FRAGMENTO:

• • • •

El día 19 de septiembre del
corriente año, se me ocurrió escribir que Ceuta estaba tan
bonita que no se podía aguantar. Y lo hice sin atender a
quienes me habían aseverado que todo era fachada. Y me
alertaban de cómo pasear por el centro de la ciudad se había
convertido en un ejercicio de alto riesgo. Un riesgo al que
yo, ingenuamente, creía que sólo estábamos expuestos los
vecinos de las barriadas.
En la mía, por ejemplo, es decir, en la Avenida del Ejército
Español, he visto en varias ocasiones perder el equilibrio a
personas que se deslizaban a pie desnudo y se pegaban la
costalada por culpa de un pavimento que tiene todas las
trazas de ser una pista de hielo permanente. En tres
ocasiones, y desde mi terraza, he sido testigo de cómo
personas mayores eran víctimas de un empedrado resbaladizo y
se fracturaban la cadera en un santiamén.
La tragedia de ese momento es tan cruda como difícil de
relatar y, desde luego, de olvidar. Ver a alguien tratando
de asirse al aire y yéndose contra el suelo es tan
desagradable como darse cuenta de que estamos a merced de un
imprevisto capaz de hacernos perder la vida. O dejarnos
cautivos de un vivir al que renunciamos. La última vez que
me tocó ver a un hombre deslizándose sobre la acera, la
tengo grabada en la memoria: el hombre falleció al mes. Por
causa, posiblemente, del tremendo choque de su cabeza contra
un poyete de mampostería.
Pues bien, a pesar de cuanto he dicho, y a pesar de que me
han venido poniendo al tanto de que Ceuta es la ciudad donde
más personas se caen por sus calles y más fracturas se
producen por mor de unas losetas que parecen destinadas a
causar dolor y miedo entre los transeúntes, a mí se me
ocurrió escribir el día 19 de septiembre del corriente año,
que Ceuta estaba tan bonita que no se podía aguantar.

• • • •

DATOS PROPORCIONADOS:

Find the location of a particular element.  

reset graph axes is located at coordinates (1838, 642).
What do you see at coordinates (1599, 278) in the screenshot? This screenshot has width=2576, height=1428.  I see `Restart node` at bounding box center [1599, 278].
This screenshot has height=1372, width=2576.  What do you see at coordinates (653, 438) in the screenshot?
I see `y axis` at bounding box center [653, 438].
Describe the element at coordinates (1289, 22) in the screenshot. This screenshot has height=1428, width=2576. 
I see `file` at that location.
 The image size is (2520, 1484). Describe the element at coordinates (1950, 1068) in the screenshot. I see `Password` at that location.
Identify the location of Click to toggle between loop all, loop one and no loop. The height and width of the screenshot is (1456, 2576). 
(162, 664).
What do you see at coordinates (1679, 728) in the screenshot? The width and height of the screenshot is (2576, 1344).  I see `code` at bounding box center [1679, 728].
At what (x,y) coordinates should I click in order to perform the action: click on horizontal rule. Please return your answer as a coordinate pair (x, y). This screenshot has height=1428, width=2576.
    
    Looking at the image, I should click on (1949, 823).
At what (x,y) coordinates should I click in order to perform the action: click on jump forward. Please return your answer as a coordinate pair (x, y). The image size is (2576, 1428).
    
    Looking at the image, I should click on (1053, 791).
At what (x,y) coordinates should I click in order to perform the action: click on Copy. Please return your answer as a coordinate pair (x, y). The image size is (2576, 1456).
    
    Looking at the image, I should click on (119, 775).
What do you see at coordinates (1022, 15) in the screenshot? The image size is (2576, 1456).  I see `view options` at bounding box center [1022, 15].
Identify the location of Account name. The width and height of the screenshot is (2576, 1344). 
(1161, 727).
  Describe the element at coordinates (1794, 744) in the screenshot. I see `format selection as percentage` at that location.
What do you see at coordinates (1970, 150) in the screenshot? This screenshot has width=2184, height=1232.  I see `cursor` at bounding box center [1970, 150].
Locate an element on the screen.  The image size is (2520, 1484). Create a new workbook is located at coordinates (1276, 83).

• • • •

EJERCICIO A: Transcribe del fragmento sobre Ceuta el pasaje que empieza con las palabras que contienen "La tragedia de" y termina con "poyete de mampostería.".
EJERCICIO B: Prolonga el fragmento sobre Ceuta a partir del punto en que se detiene.
Las filas no cuentan para nada aquí.

RESPUESTA A:
La tragedia de ese momento es tan cruda como difícil de
relatar y, desde luego, de olvidar. Ver a alguien tratando
de asirse al aire y yéndose contra el suelo es tan
desagradable como darse cuenta de que estamos a merced de un
imprevisto capaz de hacernos perder la vida. O dejarnos
cautivos de un vivir al que renunciamos. La última vez que
me tocó ver a un hombre deslizándose sobre la acera, la
tengo grabada en la memoria: el hombre falleció al mes. Por
causa, posiblemente, del tremendo choque de su cabeza contra
un poyete de mampostería.

RESPUESTA B:
Y ahora estoy acordándome de todos mis antepasados. Y hasta
poniendo en duda mi sentido común. En una palabra: siento
vergüenza por haber elogiado la belleza de una ciudad que
tiene en el suelo una especie de corredor de la muerte. Y se
hace necesario saber a paso de legionario quién ha sido el
técnico del Ayuntamiento que ha convertido el suelo de Ceuta
en una trampa mortal. Trampa que está ocasionando accidentes
que desgracian la vida de personas que pierden la
verticalidad en un amén. Y se van al suelo, créanme, estando
las losetas secas, y qué decir cuando caen dos gotas y las
losetas se convierten en una pista de patinaje.
El lunes pasado, a esa hora vaga de mediodía, cuando venía
yo paseando desde la plaza de los Reyes hacia la de África,
con todas las precauciones habidas y por haber, porque
notaba que el suelo estaba ávido de cobrarse una víctima,
perdí la compostura y di con todos mi huesos en el suelo, a
la altura del conocido como edificio de Trujillo.
Fue un resbalón espectacular y me pegué un jardazo tremendo.
De los que salir ileso obligan a creer en Dios para siempre.
Cierto es que supe caer y levantarme como hacen los toreros
valientes cuando son volteados por el morlaco de turno: sin
mirarme la taleguilla. Lo cual no fue obstáculo para que me
acordara, y no para bien, de los que tenía que acordarme.
El accidente no es razón que autorice a desterrar los
riesgos de la vida, pero el accidente no debe producirse
cuando pudo evitarse.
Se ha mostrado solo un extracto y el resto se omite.